Almost 180 years after being hanged for a notorious murder in Suffolk, the remains of William Corder have been cremated.
A single hearse carries Corder's remains to the crematorium
Corder, who shot then stabbed his lover, Maria Marten, in Polstead in 1827, was hanged in Bury St Edmunds.
Linda Nessworthy, a descendant, lobbied for five years for the Royal College of Surgeons to release his skeleton.
The college agreed and arranged the cremation at South London Crematorium in Streatham.
The killer's scalp and a book bound in his skin are still held at the Moyses Hall Museum in Bury St Edmunds.
Mrs Nessworthy was among a handful of people at the crematorium on Monday.
Maria Marten was shot and stabbed at Polstead's Red Barn in 1827
"It's actually such a relief to get here because it has taken years to get to this point. It is nice to be able to put the final chapter together for William and lay him to rest," she said.
"It was almost like we were giving him a service that would release him - that he was going home.
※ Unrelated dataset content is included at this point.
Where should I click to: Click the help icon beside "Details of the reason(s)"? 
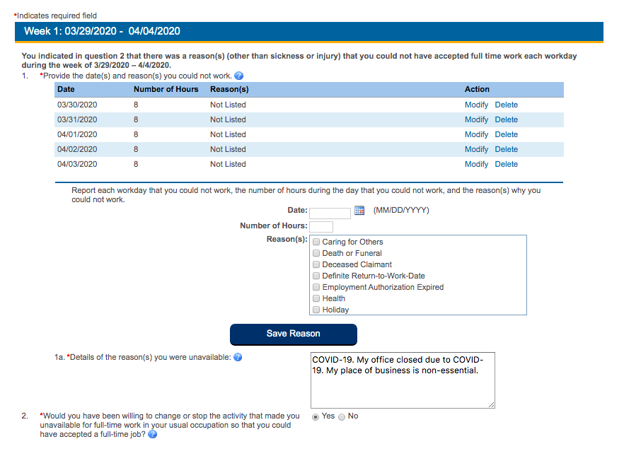(238, 357)
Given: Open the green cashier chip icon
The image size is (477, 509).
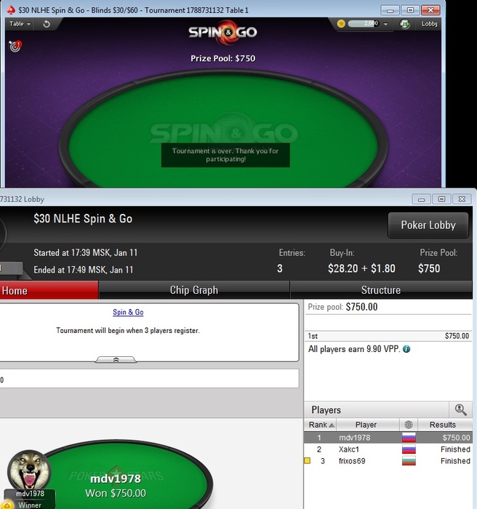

That's what is felt like so that was why it was very emotional."
She conceded that Corder, who confessed to the murder the night before he was hanged, was a villain.
"But at the end of the day he was a human being and had a right to be laid to rest," she said
Now there are plans to bury his ashes with a special service in the churchyard in Polstead, burial place of the lover he murdered.